Chinese pressure on the city's government is pushing the situation into dangerous territory.

Since the official handover from Britain in 1997, Hong Kong has been under Chinese influence once more. However, the “one country, two systems” mantra enshrined in the Sino-British Joint Declaration of 1984 dictates that the city’s capitalist system and way of life should remain unchanged for at least 50 years.

The city’s people are increasingly demanding democracy, but they aren’t getting it. Most want the city’s chief executive, a position currently held by Leung Chun-ying, to be elected by universal suffrage. Instead, moves are being made to ensure that occupiers of the post are endorsed by Beijing, a system which gives the Chinese Communist Party (CCP) significant control over the city.

Leung made a report to the CCP’s National People Congress on 15 July, stating that Hong Kong should enjoy universal suffrage, but should only choose between a range of candidates proposed by a nominating committee loyal to Beijing. This has been criticised by the currently flourishing pro-democracy movement as a pretence.

To further complicate the issue, on 19 July high-ranking CCP official Zhang Dejiang visited the city and expressed support for Leung’s proposals. His opinions suggested that “Beijing would not tighten its power over Hong Kong” but that full-blown “civic nomination... was illegal.” His CCP seniors have reacted negatively to his comments.

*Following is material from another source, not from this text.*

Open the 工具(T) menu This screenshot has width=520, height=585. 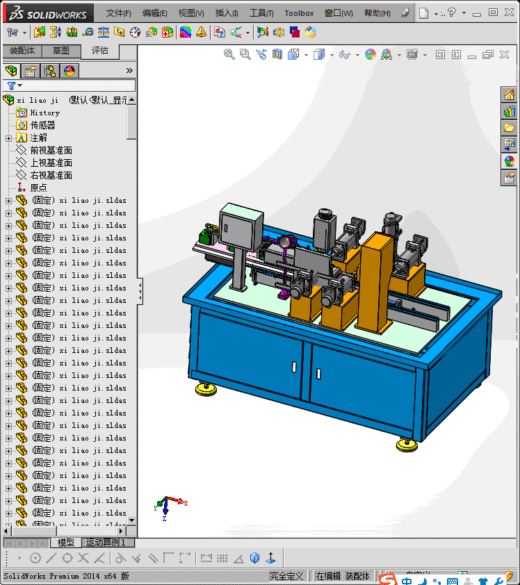pos(261,13)
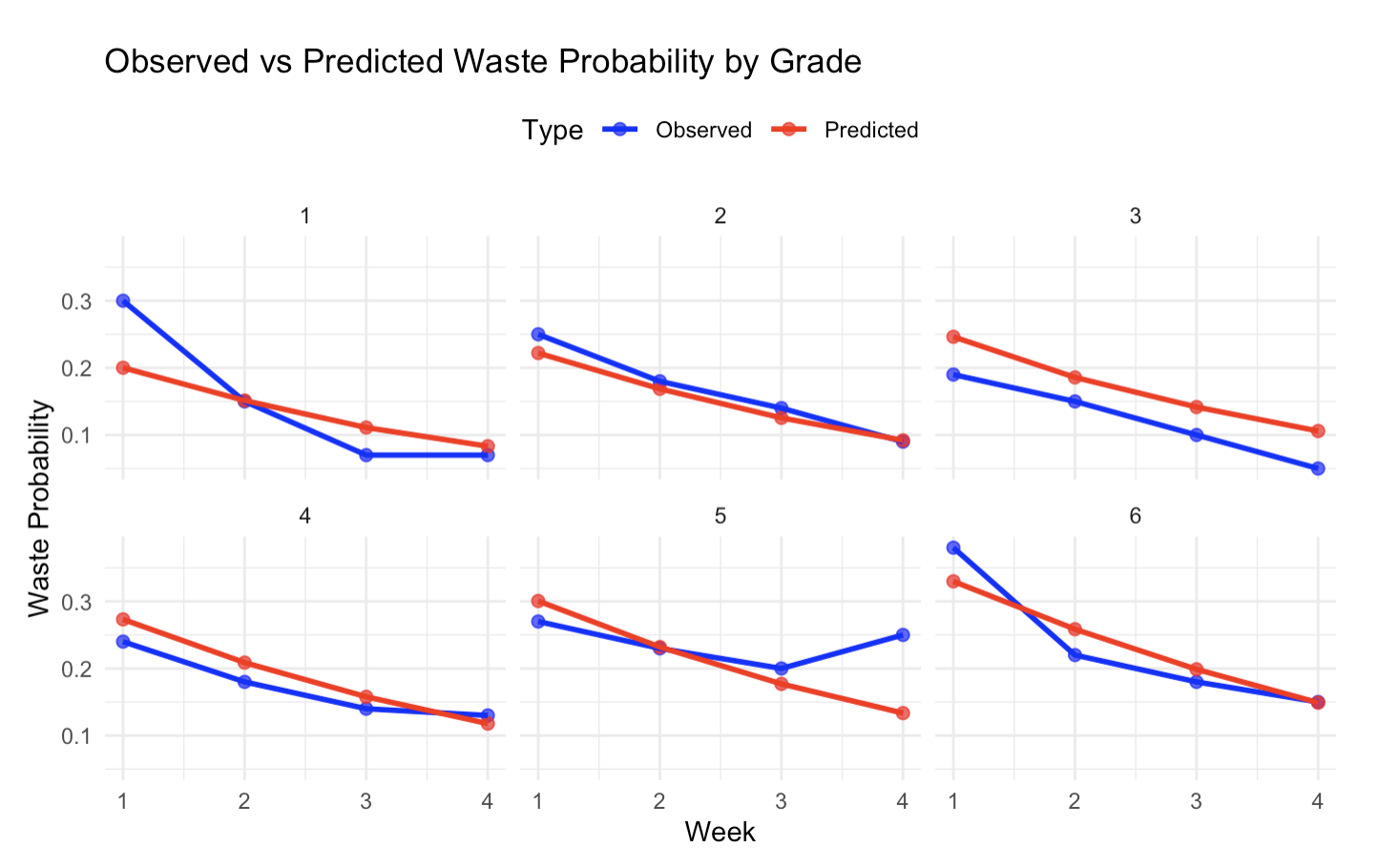Click the Waste Probability y-axis title
The image size is (1378, 868).
point(38,508)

Finally, the pro-democracy campaign in Hong Kong is itself divided. A group called Occupy Central has proposed staging civil disobedience in the main financial hub of the city. This has been met with widespread criticism. The Alliance for Peace and Democracy condemns the proposal for fear of violence and damage to the economy, and claims to have collected well over 900,000 signatures against it. But the idea is by no means defeated. Student groups in particular have urged pro-democratic civil disobedience so that their opponents will “see how serious Hong Kong people are treating democracy”.

This unfolding drama has gone largely unnoticed by the Western media, with attention focused on the chaos in the Middle East and Ukraine. However, the threat to freedom and security evolving in Hong Kong should not be underestimated. The details of the proposals for universal suffrage may seem pedantic, but civil disobedience’s presence as a talking point indicates the potential for these tensions to escalate fast. For instance, it’s possible that the People’s Liberation Army could make its presence known in the city.

Michael DeGolyer, a leading pollster in Hong Kong, commented that “if [the pro-democracy groups] overplay their hand... the state comes down on them”. He drew pointed comparison to Tiananmen Square not long after the 25th anniversary of the massacre. The state-run Global Times ran an editorial claiming that “sharp political confrontation does nobody any good”.

Moreover, Beijing is undertaking a gradual suppression of the Hong Kong press, exerting pressure on pro-democratic outlets. The news site House News shut over the weekend, citing political pressure. One of the site’s founders said that “to act like a normal citizen, a normal media outlet... is not easy, it’s even terrifying”. The site had opposed plans in 2012 to introduce mandatory pro-China “patriotic lessons”, plans which were eventually shelved.

Mark Milke notes that the right to vote has by no means been a necessary condition for “peace and prosperity”, since Hong Kong has enjoyed both of those for many years without suffrage. But democracy matters to them for reasons beyond the instrumental. They feel that self-determination, at least in choosing the city’s government, is intrinsically important, important enough that many would risk violence and reactionary measures from Beijing itself. This risk should accord international attention, and Hong Kong could do with help from voices from elsewhere.

Moreover, all of this implicates Britain in an awkward clash with China. Britain has faced calls for it to express diplomatic concerns and vocally defend pro-democrats in Hong Kong. But disagreements with China aren’t high on the Foreign Office’s agenda. Britain’s allies, chiefly the United States, will also be keen to avoid any flashpoint scenarios. For now, unless the pro-democracy movement can quell its more violent urges, the situation will escalate and Beijing’s sinister moves against liberty in the city will continue.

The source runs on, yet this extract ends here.